SELECTED EXCERPT:
Automating processes, advances in inspection technologies, and using advanced moisture data are all important tools in meeting these challenges, and related innovations are becoming standard in the dairy industry.

The root cause

The dairy industry needs to move away from a focus on end-of-the-line inspections and develop a more holistic approach to problem-solving throughout the production process, said Robert Rogers, senior advisor of food safety and regulations, Mettler-Toledo, Columbus, Ohio.

“When we inspect at the end of the line and find a problem, we throw everything away,” Rogers said. “We are throwing away the raw materials, we are throwing away the effort and energy to make that product, we are throwing the packaging material away. All that ends up as waste.”

Alternatively, inspections throughout the process alleviate many of those issues, Rogers said. Frequent inspections allow for more sensitive devices to be used, because such inspections are smaller in scope and conducted in more controlled areas with fewer factors involved. Such inspections easily pinpoint exactly where problems occur while also helping protect equipment.

“An inspection for a foreign material right before a filling device is a smart thing to do, because a contamination that could clog or damage the filling mechanism could cause other problems and inefficiencies to the process, whereas you can identify (those issues) through a very simple inspection,” he said.

Rogers said Mettler-Toledo’s products, which include checkweighers, metal detectors and X-ray inspection systems, should be seen as notification devices and not non-conforming product elimination devices. The goal of these products is to alert when non-conforming items are identified.

“Identifying the root cause and implementing the proper corrective action so that it doesn’t happen again should be the goal,” Rogers said.

INFORMATION SHOWN:
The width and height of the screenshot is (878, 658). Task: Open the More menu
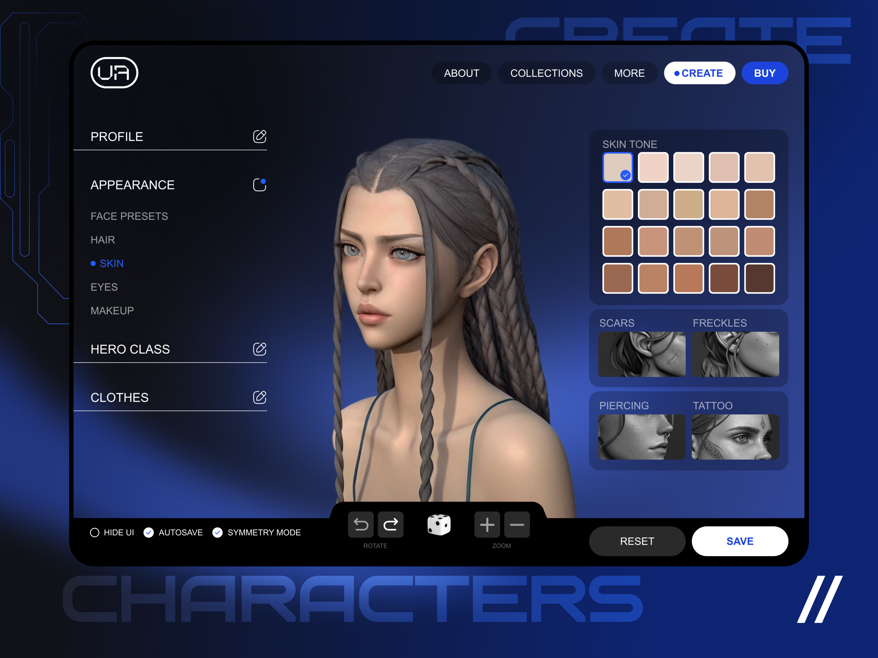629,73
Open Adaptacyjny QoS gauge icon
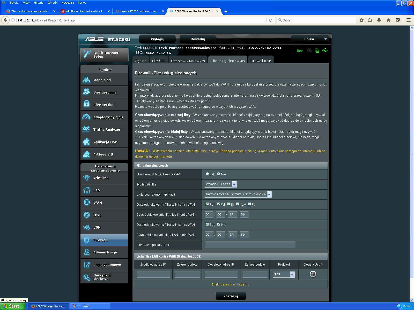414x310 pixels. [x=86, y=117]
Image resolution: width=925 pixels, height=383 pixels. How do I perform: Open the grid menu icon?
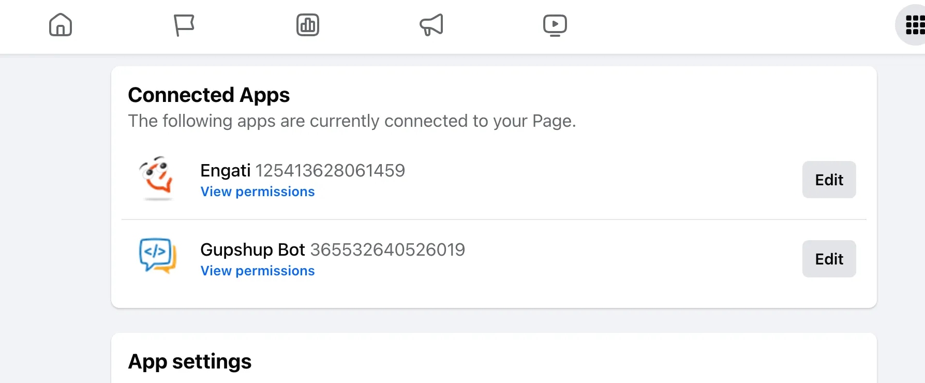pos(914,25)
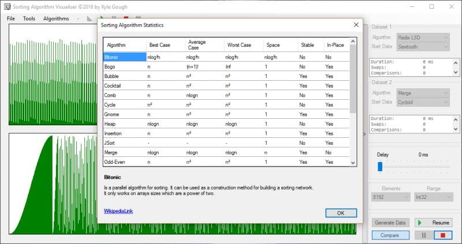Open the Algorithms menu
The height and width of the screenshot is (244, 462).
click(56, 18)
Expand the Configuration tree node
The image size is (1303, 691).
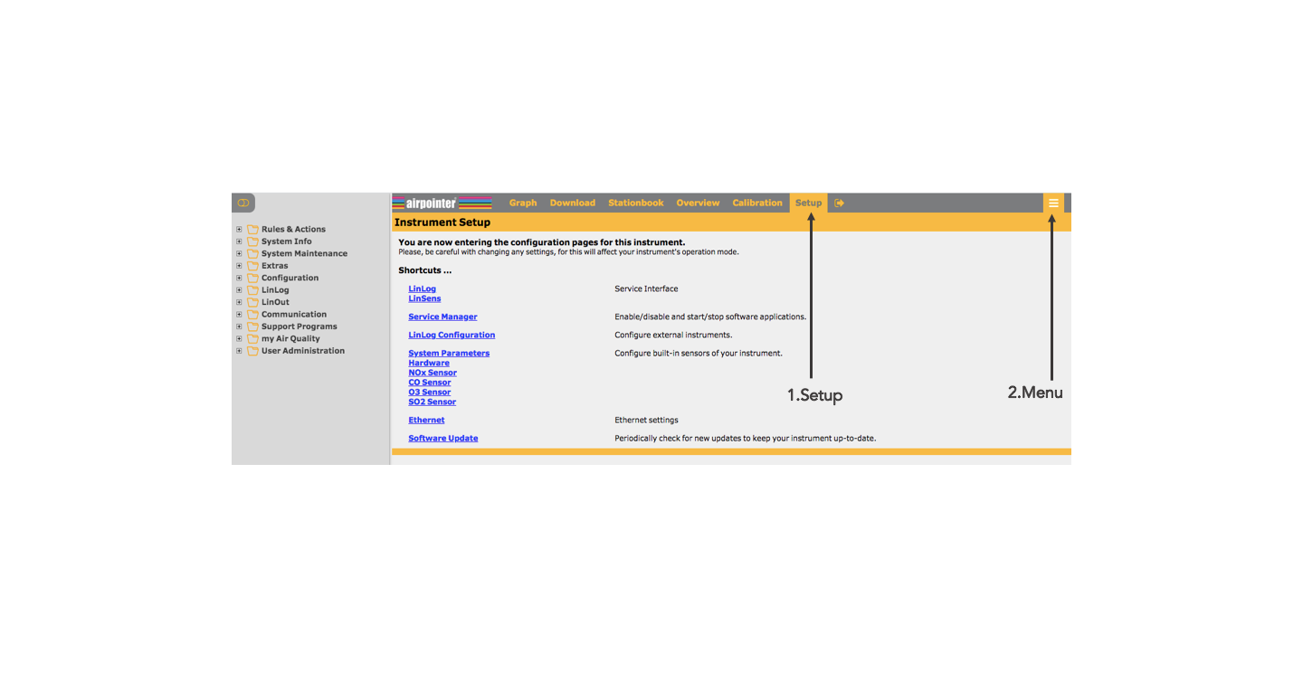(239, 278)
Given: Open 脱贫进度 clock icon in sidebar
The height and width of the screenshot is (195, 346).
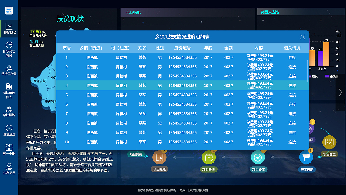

GIVEN INSTRUCTION A: Decide whether each statement agrees with the dairy inspection excerpt: (i) Rogers says that finding a problem at the end of the line means everything is thrown away; (ii) Rogers describes Mettler-Toledo's products as non-conforming product elimination devices; (iii) inspections throughout the process allow more sensitive devices to be used. For each, answer yes or no and quote the deciding words.
GIVEN INSTRUCTION B: Write a continuation of the dairy inspection excerpt, starting after its final quotation from Rogers.

WRITTEN RESPONSE A:
(i) Yes: "When we inspect at the end of the line and find a problem, we throw everything away"
(ii) No: "should be seen as notification devices and not non-conforming product elimination devices"
(iii) Yes: "Frequent inspections allow for more sensitive devices to be used"

WRITTEN RESPONSE B:
The company also offers software called ProdX that collects information and events recorded on devices, giving processors the ability to generate reports and create a full picture of what’s occurring on the production line. Rogers said the company is focusing on continuing to improve its capabilities, including innovations in X-ray and metal detection technologies that improve performance while also making them more user-friendly and easier to set up.


Embracing digital

A fully integrated digital system that connects the production process from beginning to end is necessary to achieve the next level of quality, said Jim Bresler, director of product management for Plex, by Rockwell Automation, Troy, Mich.

To that end, Plex offers modules designed for ice cream manufacturers to ensure compliance with HACCP, SQF and BRC standards, as well as modules that check the quality of arriving products. Checks for milk solid percentages, as well as viscosity and moisture content, are another focus. The company’s system is also able to communicate with all the sensors on the shop floor equipment and gather information automatically.

Additionally, Plex offers a maintenance management solution and an asset performance management solution designed to detect problems before they occur, and they do so by taking feeds off machines, analyzing machine health, and determining root causes, Bresler said. Yield reporting and lot management are other capabilities the company offers.

“Because of the integrated nature of the system and the comprehensiveness of it, clients are able to achieve a level of control over their processes that they struggled with prior,” Bresler said. “That’s really because of the breadth of not just directly the quality management system, but even things like inventory accuracy.”

With that, the digitization of records is increasingly becoming the standard to improve quality.

“It’s a single source of data and the fact that all your data is contained in one area and your team has access to it,” said Brian Martensen, product manager. “Now they’re making better decisions, because nobody’s looking for that random file on somebody’s computer that has all the information. It’s in one spot. That’s really where the big lift comes as you have a single source of more accurate information.”

Making systems more user-friendly is becoming increasingly important, given the staffing challenges businesses today are having. To that end, Mettler-Toledo is focusing on devices that are easier to set up and more intuitive, with faster training times, and Plex is offering more instructional materials and ensuring its systems are standardized regardless of who is working. Martensen said there will still be employee variation with some performing tasks better than others, but having such a standardized system helps everyone get largely on the same playing field.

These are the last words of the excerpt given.